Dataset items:
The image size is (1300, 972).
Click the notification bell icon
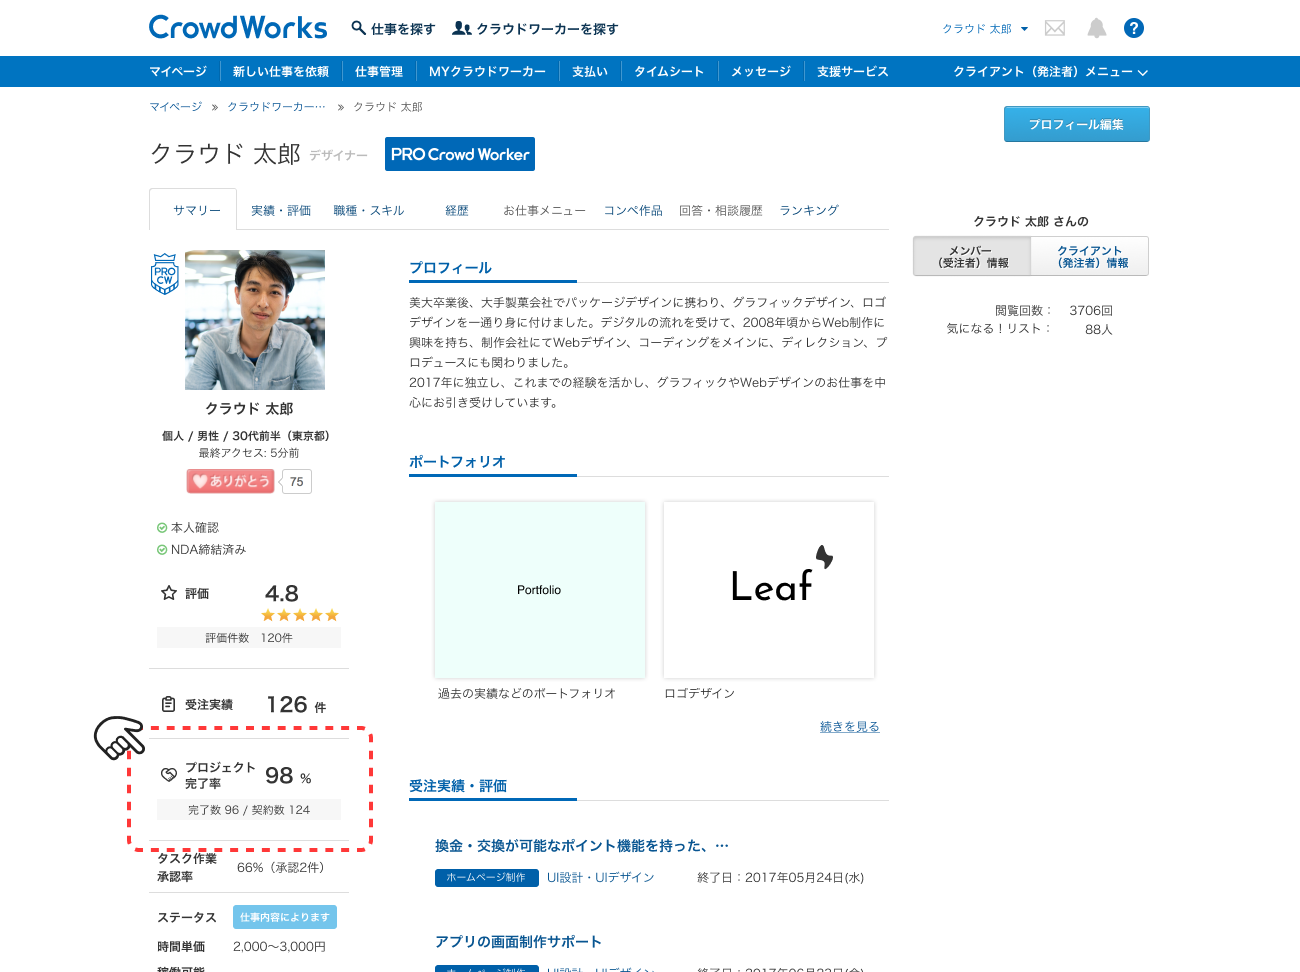click(1097, 28)
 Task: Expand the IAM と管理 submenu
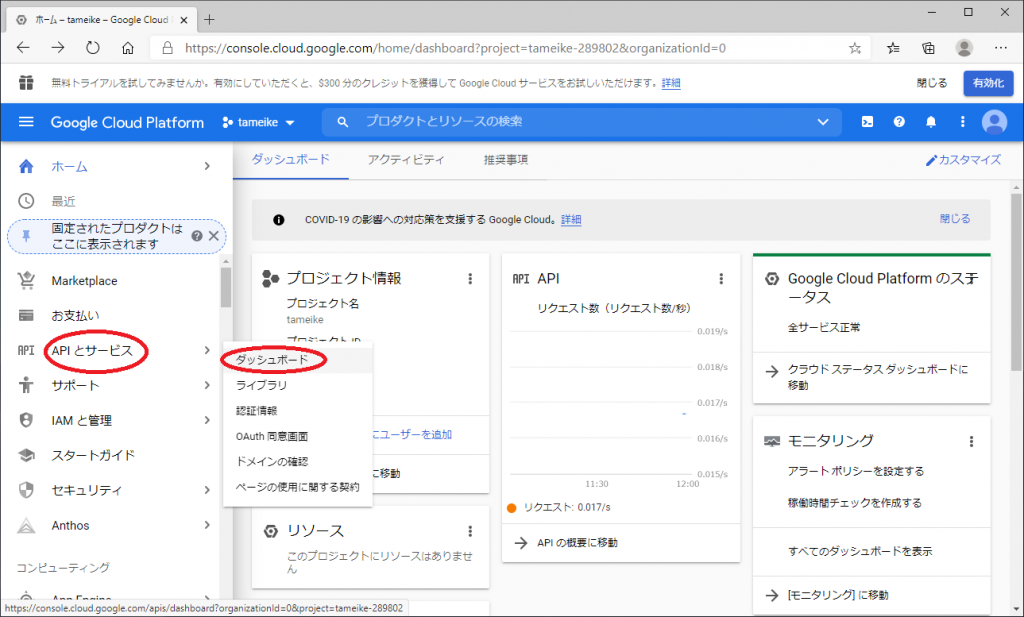pos(206,421)

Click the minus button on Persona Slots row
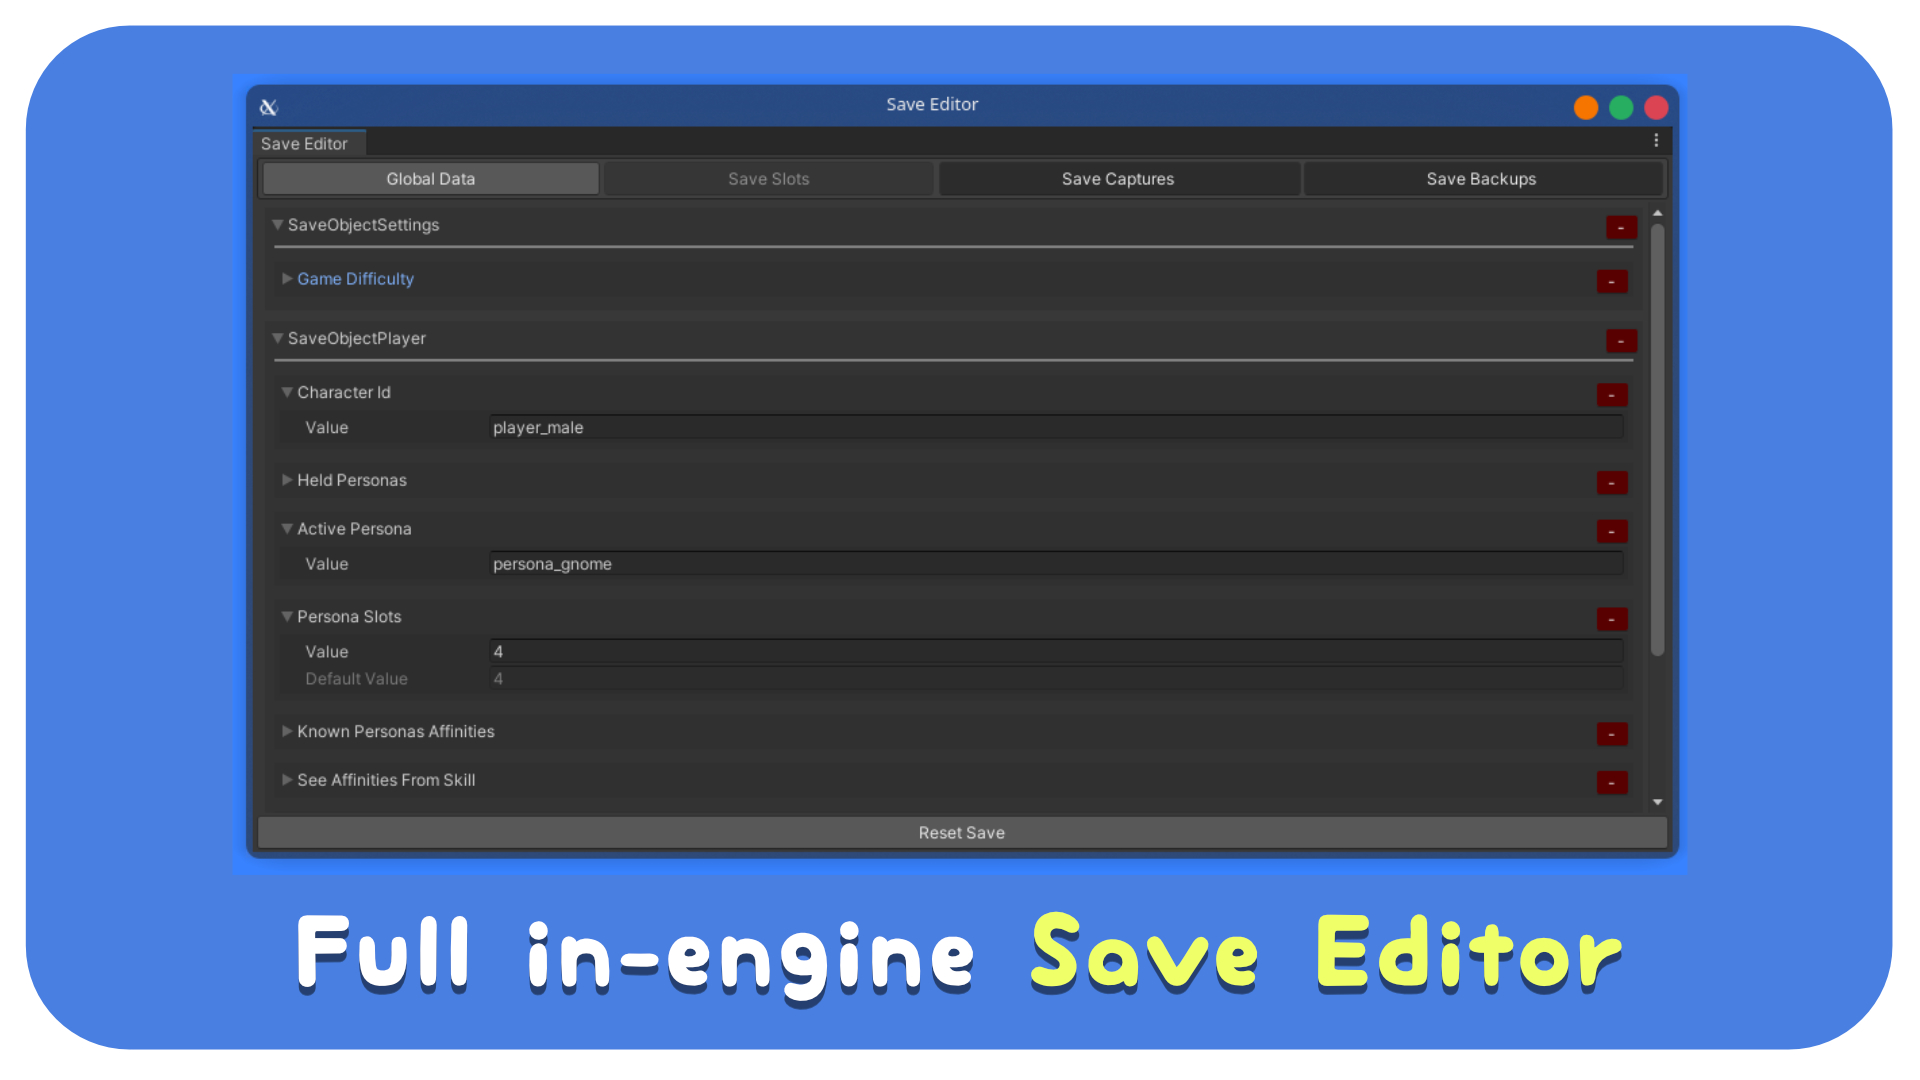[x=1611, y=619]
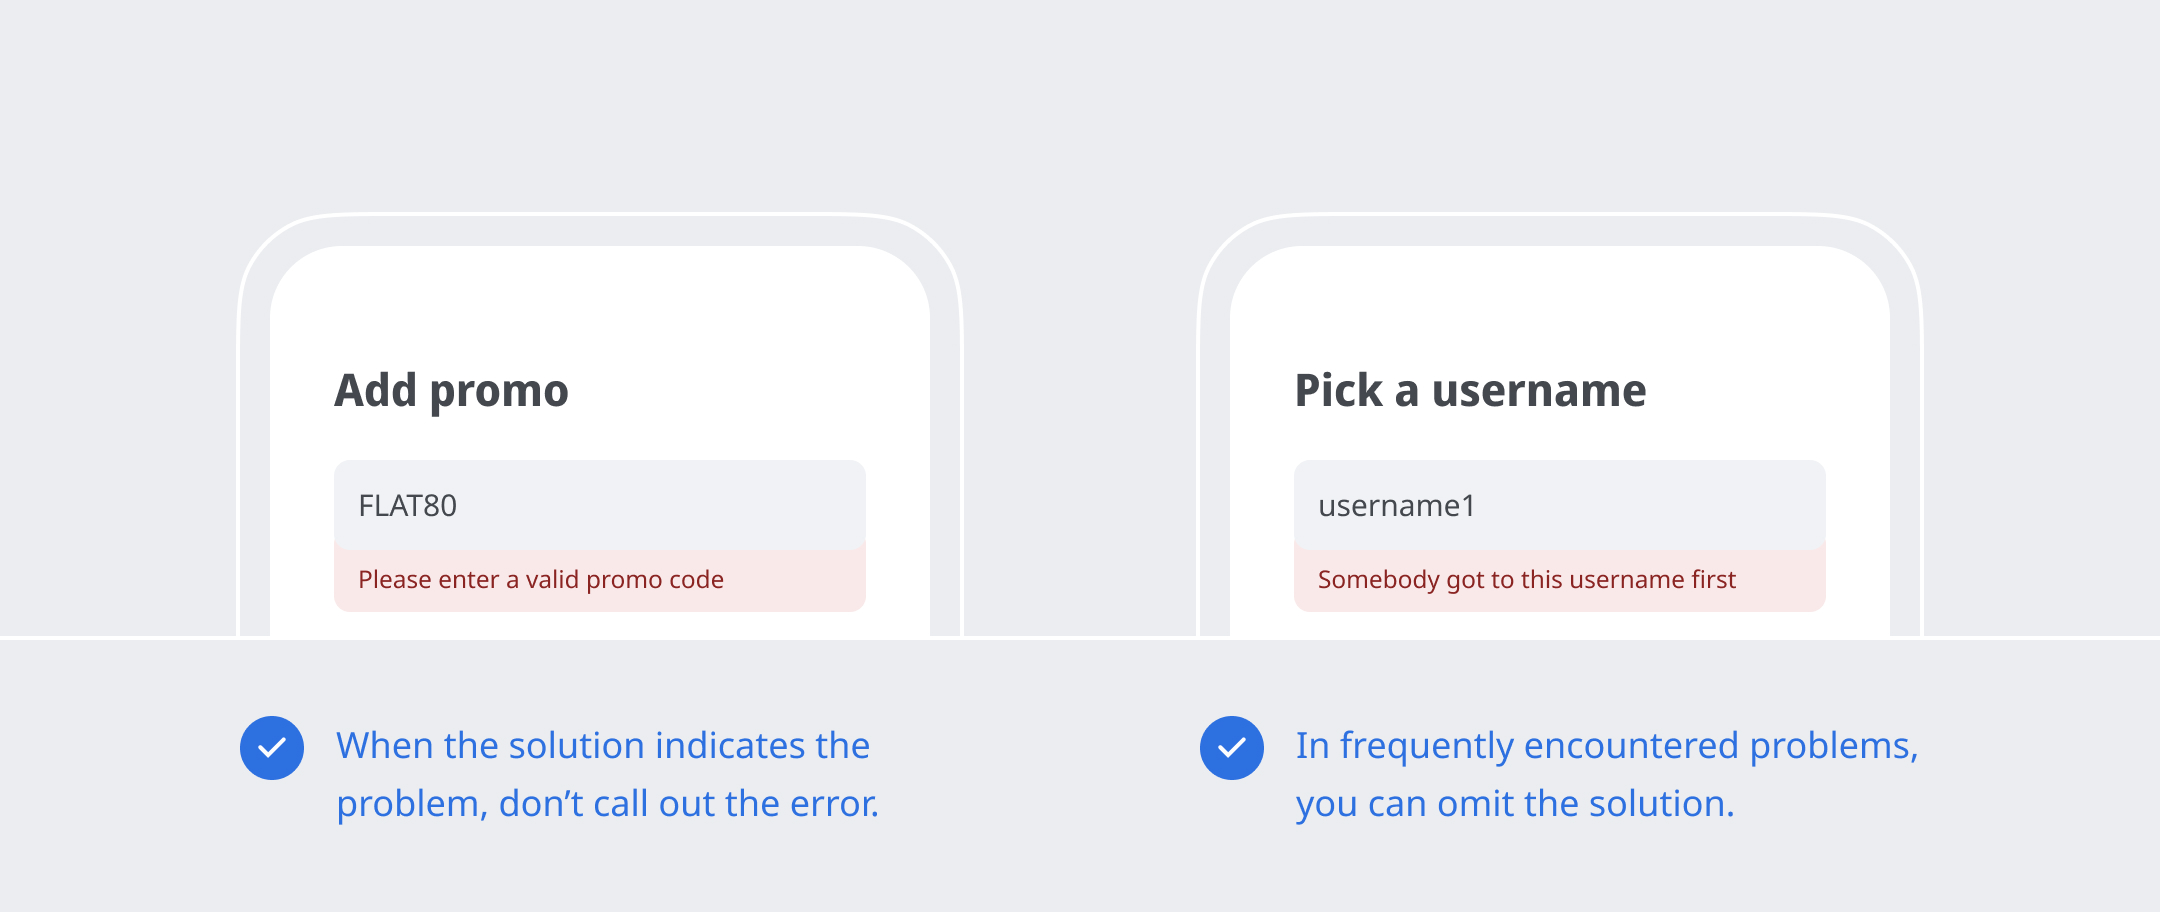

• [WRITTEN PROBLEM]: Please write out the lines verbatim, from the one containing "Task: Expand the IAM と管理 submenu" through the end of the lines, leaving the pictures out of your answer.

• [FULL SOLUTION]:
 Task: Expand the IAM と管理 submenu
pos(206,421)

Click the minus button on Persona Slots row
[x=1611, y=619]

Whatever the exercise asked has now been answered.